Memorial Day, which falls on the last Monday in May, honors the men and women who died while serving in the military. Veterans Day, observed every November 11, recognizes all who have served in the Armed Forces.
It isn’t surprising that so many of us are unclear about the meaning of Memorial Day, considering the various community and individual traditions that have emerged over the years. The holiday has morphed way beyond its original meaning. Observance ceremonies in some communities include all deceased veterans, while others include first responders as well. Many Americans observe the day by participating in parades and visiting family grave sites and memorials. Some wear a red poppy in remembrance of the fallen. On a less somber note, the three-day weekend for many represents an opportunity to go on holiday, party or shop the sales.
We would be remiss not to emphasize one tradition worth preserving. That is the National Moment of Remembrance, an annual event that asks Americans, wherever they may be at 3 p.m. local time on Memorial Day, to pause for one minute to remember those who have died in military service to the United States.
So that we as a nation don’t completely dilute the true meaning of Memorial Day, it is important to acknowledge its origin. The Civil War, which ended in the spring of 1865, claimed more lives than any conflict in U.S. history and required the establishment of the country’s first national cemeteries. By the late 1860s, Americans in various towns and cities had begun holding springtime tributes to the countless fallen soldiers, decorating their graves with flowers.

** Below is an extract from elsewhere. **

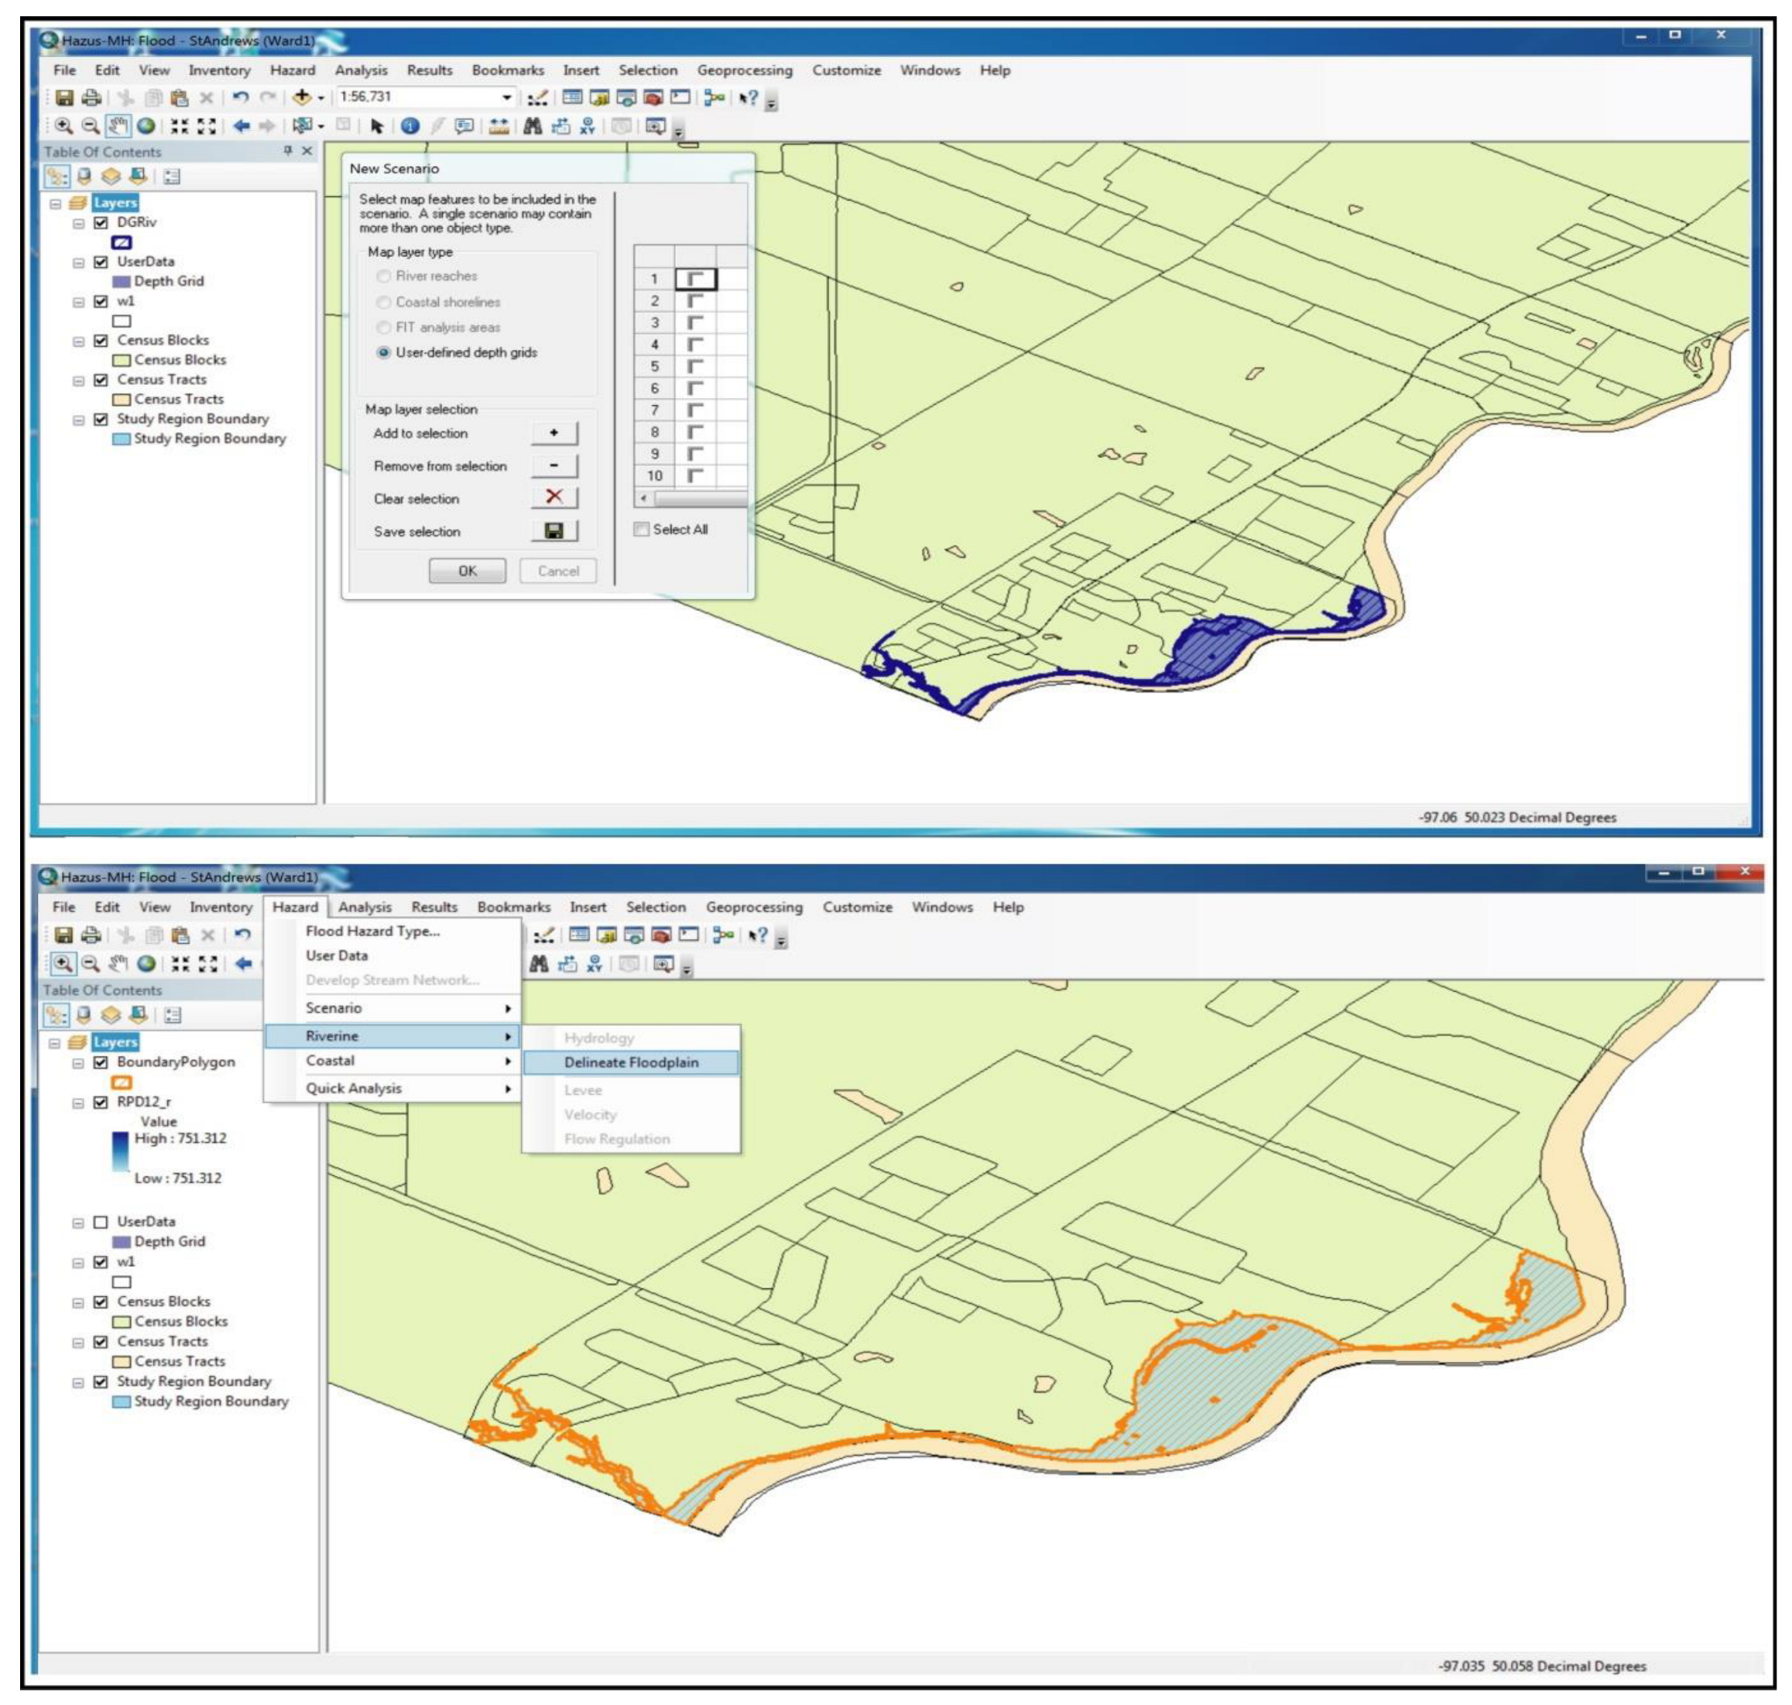The width and height of the screenshot is (1792, 1705).
Task: Click the Save selection disk icon
Action: point(553,531)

The origin of Memorial Day is attributed to General John A. Logan, the commander-in-chief of the Union veterans’ group known as the Grand Army of the Republic, who in May 1868 issued a decree that May 30 should become a nationwide day of commemoration for the more than 620,000 soldiers killed in that war. On Decoration Day, as Logan dubbed it, Americans should lay flowers and decorate the graves of the war dead. It was intended as an act of unification and healing for the nation.
That first year, more than 27 states held some sort of ceremony with more than 5,000 people attending a ceremony at Arlington National Cemetery. By 1890, every former state of the Union had adopted it as an official holiday. But for more than 50 years, the holiday was used to commemorate those killed just in the Civil War, not in any other American conflict. It wasn’t until America’s entry into World War I that the tradition was expanded to include those killed in all wars.
Memorial Day, as Decoration Day gradually came to be known, continued to be observed on May 30 for decades. That was changed in 1971 when it was declared a federal holiday and moved to a set day—the last Monday in May—to create a long weekend.
Yes, Americans will continue to observe Memorial Day in whatever way they deem appropriate, but, as a nation, it is important that we remember the day’s significance and its true purpose. This is the one day of the year when we honor and reflect upon those who have died in battle.